▶ What you are asked to do
In the listing below, find each line with the string "computer" and report it.

▶ Dataset excerpts

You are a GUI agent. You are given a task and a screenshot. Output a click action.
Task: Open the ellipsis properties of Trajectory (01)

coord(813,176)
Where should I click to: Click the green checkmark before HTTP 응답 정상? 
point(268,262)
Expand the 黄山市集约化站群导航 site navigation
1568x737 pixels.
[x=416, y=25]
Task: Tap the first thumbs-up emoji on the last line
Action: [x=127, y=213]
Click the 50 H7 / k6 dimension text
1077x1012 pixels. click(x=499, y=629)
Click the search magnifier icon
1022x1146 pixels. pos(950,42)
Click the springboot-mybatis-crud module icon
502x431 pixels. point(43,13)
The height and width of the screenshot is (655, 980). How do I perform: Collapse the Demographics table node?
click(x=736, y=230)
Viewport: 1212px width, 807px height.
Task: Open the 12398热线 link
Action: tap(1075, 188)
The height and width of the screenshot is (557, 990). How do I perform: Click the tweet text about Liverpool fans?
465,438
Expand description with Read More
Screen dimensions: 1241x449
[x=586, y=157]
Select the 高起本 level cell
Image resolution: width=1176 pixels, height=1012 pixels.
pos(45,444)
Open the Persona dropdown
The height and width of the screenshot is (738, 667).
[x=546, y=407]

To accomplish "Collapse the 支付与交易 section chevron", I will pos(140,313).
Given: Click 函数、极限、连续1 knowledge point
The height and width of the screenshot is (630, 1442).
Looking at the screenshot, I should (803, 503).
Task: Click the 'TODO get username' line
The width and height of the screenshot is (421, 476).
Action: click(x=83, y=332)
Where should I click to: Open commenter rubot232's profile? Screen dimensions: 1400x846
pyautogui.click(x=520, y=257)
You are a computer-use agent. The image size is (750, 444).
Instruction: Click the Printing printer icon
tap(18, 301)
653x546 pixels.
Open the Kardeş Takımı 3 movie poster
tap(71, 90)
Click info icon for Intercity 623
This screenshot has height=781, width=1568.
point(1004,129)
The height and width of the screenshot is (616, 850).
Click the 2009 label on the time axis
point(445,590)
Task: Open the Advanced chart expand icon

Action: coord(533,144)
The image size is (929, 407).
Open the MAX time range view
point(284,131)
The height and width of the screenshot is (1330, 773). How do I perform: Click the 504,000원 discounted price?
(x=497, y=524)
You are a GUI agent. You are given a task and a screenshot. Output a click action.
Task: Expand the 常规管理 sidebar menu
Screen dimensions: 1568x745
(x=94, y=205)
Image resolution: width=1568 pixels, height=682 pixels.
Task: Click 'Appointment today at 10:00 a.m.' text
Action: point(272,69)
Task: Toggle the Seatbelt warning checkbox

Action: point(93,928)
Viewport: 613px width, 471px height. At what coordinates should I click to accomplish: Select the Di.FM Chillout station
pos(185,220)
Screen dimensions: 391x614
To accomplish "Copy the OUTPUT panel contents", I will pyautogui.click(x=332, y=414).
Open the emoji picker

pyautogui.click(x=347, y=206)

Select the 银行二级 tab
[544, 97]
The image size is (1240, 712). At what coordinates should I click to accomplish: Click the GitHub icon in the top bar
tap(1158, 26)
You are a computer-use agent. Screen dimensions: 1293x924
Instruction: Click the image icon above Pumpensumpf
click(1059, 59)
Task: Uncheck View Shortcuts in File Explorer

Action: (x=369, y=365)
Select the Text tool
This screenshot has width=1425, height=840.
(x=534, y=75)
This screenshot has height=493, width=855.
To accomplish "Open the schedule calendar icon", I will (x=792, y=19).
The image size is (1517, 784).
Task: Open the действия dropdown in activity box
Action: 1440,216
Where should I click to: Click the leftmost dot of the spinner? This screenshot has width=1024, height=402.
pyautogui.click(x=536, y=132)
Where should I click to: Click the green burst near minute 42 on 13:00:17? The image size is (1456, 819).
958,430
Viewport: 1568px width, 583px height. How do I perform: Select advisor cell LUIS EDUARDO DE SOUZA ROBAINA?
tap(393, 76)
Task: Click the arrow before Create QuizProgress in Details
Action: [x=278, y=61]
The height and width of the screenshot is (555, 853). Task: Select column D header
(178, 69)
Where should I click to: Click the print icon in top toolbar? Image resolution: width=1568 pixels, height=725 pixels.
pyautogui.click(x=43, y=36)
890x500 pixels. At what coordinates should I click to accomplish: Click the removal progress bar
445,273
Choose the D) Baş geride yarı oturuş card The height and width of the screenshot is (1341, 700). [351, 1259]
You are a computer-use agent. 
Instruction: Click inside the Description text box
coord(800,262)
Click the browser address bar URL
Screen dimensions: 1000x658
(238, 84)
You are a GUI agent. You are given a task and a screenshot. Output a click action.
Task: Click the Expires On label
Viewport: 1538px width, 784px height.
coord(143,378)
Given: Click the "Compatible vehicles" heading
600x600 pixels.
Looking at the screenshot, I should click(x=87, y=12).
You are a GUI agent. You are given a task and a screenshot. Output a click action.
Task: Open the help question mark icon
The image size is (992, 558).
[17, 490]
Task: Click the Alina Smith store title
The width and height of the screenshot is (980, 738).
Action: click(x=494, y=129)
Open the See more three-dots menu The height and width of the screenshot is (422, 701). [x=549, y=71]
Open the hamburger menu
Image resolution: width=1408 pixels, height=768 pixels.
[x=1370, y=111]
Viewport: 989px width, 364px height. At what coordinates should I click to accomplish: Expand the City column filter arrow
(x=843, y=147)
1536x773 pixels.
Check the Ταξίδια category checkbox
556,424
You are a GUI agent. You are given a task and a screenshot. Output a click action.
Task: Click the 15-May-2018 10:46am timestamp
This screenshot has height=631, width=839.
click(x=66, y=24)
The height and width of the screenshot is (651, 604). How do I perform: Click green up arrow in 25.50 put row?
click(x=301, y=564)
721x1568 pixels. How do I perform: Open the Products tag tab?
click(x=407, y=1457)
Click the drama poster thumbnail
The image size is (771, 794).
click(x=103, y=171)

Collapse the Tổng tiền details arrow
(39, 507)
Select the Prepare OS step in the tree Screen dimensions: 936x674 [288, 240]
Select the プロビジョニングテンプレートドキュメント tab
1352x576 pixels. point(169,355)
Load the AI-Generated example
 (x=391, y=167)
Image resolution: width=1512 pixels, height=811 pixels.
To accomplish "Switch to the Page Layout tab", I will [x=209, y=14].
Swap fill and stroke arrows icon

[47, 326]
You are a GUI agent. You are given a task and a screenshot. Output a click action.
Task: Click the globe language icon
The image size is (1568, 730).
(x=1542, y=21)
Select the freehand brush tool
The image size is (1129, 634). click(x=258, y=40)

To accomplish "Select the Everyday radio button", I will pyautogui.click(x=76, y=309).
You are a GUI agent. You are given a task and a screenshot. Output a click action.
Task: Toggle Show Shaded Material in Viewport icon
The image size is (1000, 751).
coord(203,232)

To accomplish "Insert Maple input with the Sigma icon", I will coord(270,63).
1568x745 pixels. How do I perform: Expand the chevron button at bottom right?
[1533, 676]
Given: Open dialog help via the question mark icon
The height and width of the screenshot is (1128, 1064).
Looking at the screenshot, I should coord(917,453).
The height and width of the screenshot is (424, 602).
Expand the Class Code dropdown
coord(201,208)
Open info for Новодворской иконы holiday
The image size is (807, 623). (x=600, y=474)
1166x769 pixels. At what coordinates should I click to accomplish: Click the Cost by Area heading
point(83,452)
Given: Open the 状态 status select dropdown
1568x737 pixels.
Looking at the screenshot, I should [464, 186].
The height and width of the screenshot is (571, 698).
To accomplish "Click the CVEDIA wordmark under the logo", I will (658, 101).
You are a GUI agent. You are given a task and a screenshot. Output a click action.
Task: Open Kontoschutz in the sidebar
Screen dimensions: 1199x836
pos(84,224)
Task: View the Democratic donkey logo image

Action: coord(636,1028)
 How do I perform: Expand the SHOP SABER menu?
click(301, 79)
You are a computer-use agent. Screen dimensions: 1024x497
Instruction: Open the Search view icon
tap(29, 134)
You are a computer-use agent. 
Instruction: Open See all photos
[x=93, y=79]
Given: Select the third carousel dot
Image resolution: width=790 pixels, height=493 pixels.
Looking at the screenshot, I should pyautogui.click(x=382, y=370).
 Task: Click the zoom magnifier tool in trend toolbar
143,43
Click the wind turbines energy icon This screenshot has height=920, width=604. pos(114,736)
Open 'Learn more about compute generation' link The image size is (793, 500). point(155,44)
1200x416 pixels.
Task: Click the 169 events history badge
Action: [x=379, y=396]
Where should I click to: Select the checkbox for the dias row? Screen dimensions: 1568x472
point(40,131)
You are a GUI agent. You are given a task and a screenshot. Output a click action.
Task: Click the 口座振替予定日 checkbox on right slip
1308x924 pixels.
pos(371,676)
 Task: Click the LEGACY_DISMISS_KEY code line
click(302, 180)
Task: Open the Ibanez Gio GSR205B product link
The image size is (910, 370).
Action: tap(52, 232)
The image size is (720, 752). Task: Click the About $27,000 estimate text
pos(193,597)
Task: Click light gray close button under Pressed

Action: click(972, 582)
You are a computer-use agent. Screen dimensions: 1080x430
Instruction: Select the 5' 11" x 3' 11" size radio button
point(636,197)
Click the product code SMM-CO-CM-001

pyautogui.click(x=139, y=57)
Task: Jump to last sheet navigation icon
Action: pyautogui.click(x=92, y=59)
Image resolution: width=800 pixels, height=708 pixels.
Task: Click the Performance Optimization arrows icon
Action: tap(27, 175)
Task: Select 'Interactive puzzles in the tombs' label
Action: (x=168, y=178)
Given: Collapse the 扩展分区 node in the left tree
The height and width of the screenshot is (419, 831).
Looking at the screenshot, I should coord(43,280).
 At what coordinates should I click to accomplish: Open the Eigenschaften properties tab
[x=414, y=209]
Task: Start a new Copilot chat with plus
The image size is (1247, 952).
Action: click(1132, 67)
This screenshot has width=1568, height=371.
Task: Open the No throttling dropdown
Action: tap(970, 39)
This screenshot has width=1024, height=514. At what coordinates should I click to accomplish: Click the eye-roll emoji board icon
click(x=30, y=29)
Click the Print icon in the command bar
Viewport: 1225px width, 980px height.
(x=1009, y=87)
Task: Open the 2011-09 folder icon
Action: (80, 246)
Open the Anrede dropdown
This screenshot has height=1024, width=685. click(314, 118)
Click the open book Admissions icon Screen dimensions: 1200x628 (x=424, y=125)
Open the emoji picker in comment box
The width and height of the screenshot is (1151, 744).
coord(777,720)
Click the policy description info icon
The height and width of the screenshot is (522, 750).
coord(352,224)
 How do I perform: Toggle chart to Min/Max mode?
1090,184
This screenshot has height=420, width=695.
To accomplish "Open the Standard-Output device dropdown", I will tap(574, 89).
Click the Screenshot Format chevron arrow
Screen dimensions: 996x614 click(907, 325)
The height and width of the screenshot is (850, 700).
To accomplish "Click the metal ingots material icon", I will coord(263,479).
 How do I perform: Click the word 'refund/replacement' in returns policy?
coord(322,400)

▶ Answer area
You are a computer-use agent. The image size is (750, 444).
You are a computer-use agent. Screen dimensions: 1293x924
You are a computer-use agent. 
You are a computer-use agent. Screen dimensions: 1024x497
You are a computer-use agent. 
You are a computer-use agent. Screen dimensions: 1080x430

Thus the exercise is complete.